== TO DO ==
Restate the records in full, so that each line matches the original exactly.

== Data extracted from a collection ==
►

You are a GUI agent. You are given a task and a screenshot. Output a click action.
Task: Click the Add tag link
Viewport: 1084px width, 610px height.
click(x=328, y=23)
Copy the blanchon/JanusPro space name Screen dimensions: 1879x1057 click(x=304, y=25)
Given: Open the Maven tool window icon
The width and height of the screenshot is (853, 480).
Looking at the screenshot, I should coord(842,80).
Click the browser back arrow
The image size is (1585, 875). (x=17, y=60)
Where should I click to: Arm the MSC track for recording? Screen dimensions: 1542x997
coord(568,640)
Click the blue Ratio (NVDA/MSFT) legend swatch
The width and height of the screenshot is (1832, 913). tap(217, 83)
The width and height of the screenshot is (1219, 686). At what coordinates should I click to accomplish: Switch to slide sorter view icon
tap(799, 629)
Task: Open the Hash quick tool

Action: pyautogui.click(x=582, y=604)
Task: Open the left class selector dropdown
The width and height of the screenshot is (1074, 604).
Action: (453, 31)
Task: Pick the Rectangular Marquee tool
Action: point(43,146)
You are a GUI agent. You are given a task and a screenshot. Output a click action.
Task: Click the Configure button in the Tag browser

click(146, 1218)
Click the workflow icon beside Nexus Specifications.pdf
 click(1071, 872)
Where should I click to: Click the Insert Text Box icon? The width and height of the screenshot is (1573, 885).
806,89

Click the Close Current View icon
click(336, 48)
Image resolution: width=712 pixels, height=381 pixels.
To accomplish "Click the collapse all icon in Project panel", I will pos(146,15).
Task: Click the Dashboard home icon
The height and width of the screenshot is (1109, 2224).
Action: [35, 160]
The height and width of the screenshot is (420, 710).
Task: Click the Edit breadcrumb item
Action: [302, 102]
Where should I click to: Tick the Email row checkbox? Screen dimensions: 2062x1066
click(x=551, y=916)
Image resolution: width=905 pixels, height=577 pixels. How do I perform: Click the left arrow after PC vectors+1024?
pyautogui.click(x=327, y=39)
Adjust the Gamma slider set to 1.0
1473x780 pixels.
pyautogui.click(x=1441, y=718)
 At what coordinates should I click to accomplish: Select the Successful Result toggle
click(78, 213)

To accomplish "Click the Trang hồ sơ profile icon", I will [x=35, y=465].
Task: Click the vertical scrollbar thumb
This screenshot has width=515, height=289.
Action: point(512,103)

◄

== REPLY ==
You are a GUI agent. You are given a task and a screenshot. Output a click action.
Task: Click the Add tag link
Viewport: 1084px width, 610px height.
click(x=328, y=23)
Copy the blanchon/JanusPro space name Screen dimensions: 1879x1057 click(x=304, y=25)
Given: Open the Maven tool window icon
The width and height of the screenshot is (853, 480).
Looking at the screenshot, I should coord(842,80).
Click the browser back arrow
The image size is (1585, 875). (x=17, y=60)
Where should I click to: Arm the MSC track for recording? Screen dimensions: 1542x997
coord(568,640)
Click the blue Ratio (NVDA/MSFT) legend swatch
The width and height of the screenshot is (1832, 913). tap(217, 83)
The width and height of the screenshot is (1219, 686). At what coordinates should I click to accomplish: Switch to slide sorter view icon
tap(799, 629)
Task: Open the Hash quick tool

Action: pyautogui.click(x=582, y=604)
Task: Open the left class selector dropdown
The width and height of the screenshot is (1074, 604).
Action: (453, 31)
Task: Pick the Rectangular Marquee tool
Action: point(43,146)
You are a GUI agent. You are given a task and a screenshot. Output a click action.
Task: Click the Configure button in the Tag browser

click(146, 1218)
Click the workflow icon beside Nexus Specifications.pdf
 click(1071, 872)
Where should I click to: Click the Insert Text Box icon? The width and height of the screenshot is (1573, 885).
806,89

Click the Close Current View icon
click(336, 48)
Image resolution: width=712 pixels, height=381 pixels.
To accomplish "Click the collapse all icon in Project panel", I will pos(146,15).
Task: Click the Dashboard home icon
The height and width of the screenshot is (1109, 2224).
Action: [35, 160]
The height and width of the screenshot is (420, 710).
Task: Click the Edit breadcrumb item
Action: [302, 102]
Where should I click to: Tick the Email row checkbox? Screen dimensions: 2062x1066
click(x=551, y=916)
Image resolution: width=905 pixels, height=577 pixels. How do I perform: Click the left arrow after PC vectors+1024?
pyautogui.click(x=327, y=39)
Adjust the Gamma slider set to 1.0
1473x780 pixels.
pyautogui.click(x=1441, y=718)
 At what coordinates should I click to accomplish: Select the Successful Result toggle
click(78, 213)

To accomplish "Click the Trang hồ sơ profile icon", I will [x=35, y=465].
Task: Click the vertical scrollbar thumb
This screenshot has width=515, height=289.
Action: point(512,103)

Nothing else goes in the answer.